一枚の絵画のようにまるで動かない二人に、アムニシェルはおそるおそる声をかけた。
冷たい金髪を床に散らばしたスミスは、生きているのか死んでいるのかもわからない。
ようやく深く息を吐いたバルトロメウは、不安げに自分の服の裾を掴んでいる師匠に向けて頭を振った。
「ダメだな、折角相棒を仕上げてもらったってのに、俺の腕がナマってやがる。……俺ァ確実に頭を狙って二発打ち込んだぜ。いいな師匠、あとは市警軍が何とかしてくれる」
「市警軍?」
「小便ついでにちょいとな。御者のじいさん、上手い具合にエディに伝えてくれたんだろ」
バルトロメウの言葉に従って床に転がるスミスを確認すると、途絶えそうなほど細くはあるが辛うじて呼吸はしている。
殺してはいないのだ――思わず安堵の息を吐きだしたアムニシェルは、バルトロメウによって彼の影に押し込まれる。湿った血液交じりの息を吐き出すスミスのことが心配でないわけではなかったが、近づいた瞬間に首と胴体が別れを告げるだなんてことがあってはならない。
「スミスさん、大丈夫だよね……生きてる、から」
「さあな。ただあのままだと確実に、次はアンタの髪の毛じゃすまなかった。嫌なもん見せちまったが、許してくれな」
武骨でグローブのように厚い掌が降ってきて、心配そうにスミスを見つめるアムニシェルの頭を撫でる。
決して、誰かを傷つけてほしくなかったと綺麗事を言うつもりはない。ただ眼の前で人が死ぬのは誰であっても気分が悪い。それだけだ。自分を守るためにもう一度銃を握ってくれたその掌をきゅっと握って、アムニシェルは小さく頷いた。
そうしてややしばらくそのまま小さくなっていると、遠くの方から大勢の足音が聞こえてくる。
市警軍だ。
灰色の制服を身に着けた屈強な男性が数人、使用人たちが止めるのも構わず部屋の中に押し入ってくる。
ただ、この状況を見ただけだと疑われるのはバルトロメウの方なんじゃないか――相変わらず拳銃を構えたままの彼を見上げると、思わず体が硬くなる。

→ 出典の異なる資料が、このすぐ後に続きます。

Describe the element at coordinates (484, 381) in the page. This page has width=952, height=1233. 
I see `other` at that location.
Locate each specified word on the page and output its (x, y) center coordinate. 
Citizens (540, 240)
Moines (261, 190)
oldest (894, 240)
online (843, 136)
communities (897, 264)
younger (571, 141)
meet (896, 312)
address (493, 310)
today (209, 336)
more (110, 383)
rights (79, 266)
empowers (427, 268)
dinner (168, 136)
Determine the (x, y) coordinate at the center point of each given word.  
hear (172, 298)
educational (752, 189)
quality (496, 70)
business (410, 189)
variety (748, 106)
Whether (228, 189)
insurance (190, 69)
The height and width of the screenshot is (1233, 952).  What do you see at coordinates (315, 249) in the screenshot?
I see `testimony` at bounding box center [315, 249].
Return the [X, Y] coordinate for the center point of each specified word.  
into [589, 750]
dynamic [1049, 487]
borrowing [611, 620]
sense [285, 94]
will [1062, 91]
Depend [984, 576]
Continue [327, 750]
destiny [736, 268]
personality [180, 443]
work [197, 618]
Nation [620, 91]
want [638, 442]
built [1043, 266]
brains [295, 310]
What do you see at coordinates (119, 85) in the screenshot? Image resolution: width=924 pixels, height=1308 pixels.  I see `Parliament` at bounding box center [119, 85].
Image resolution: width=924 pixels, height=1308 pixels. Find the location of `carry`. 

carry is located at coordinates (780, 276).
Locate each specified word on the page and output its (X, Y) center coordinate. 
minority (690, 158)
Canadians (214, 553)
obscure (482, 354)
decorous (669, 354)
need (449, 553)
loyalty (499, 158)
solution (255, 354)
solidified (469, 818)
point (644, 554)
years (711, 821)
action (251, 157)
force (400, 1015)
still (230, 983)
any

「アムニシェル・アプリコット嬢ですね? おい、アプリコット嬢を確保したぞ!」
「エドモンド・パーシェルバウツ博士から事情は聞き及んでおります。こちらが弟子のジェラルドさんですね……」
軍帽をかぶった市警軍の男が二人、アムニシェルとバルトロメウに近づいてくる。
どうやら彼がエドモンドの元に送ったという御者は、正しく真実を伝えてくれたらしい。
「モルデ家の使用人の方々からも幾つか証言を頂かなくてはなりませんが……大丈夫、我々はあなた方の味方ですよ」
「……今更のこのこやって来てそんなこと言われてもなァ。どうにもタイミングが良すぎるぜ」
市警軍の男は困ったように笑いながらも、結局なにも言わなかった。
視界の端で何人かに抱えられているスミスは力なくうなだれている。顔色は悪く腕から血を流してはいるが、目に見える傷はそれだけだった。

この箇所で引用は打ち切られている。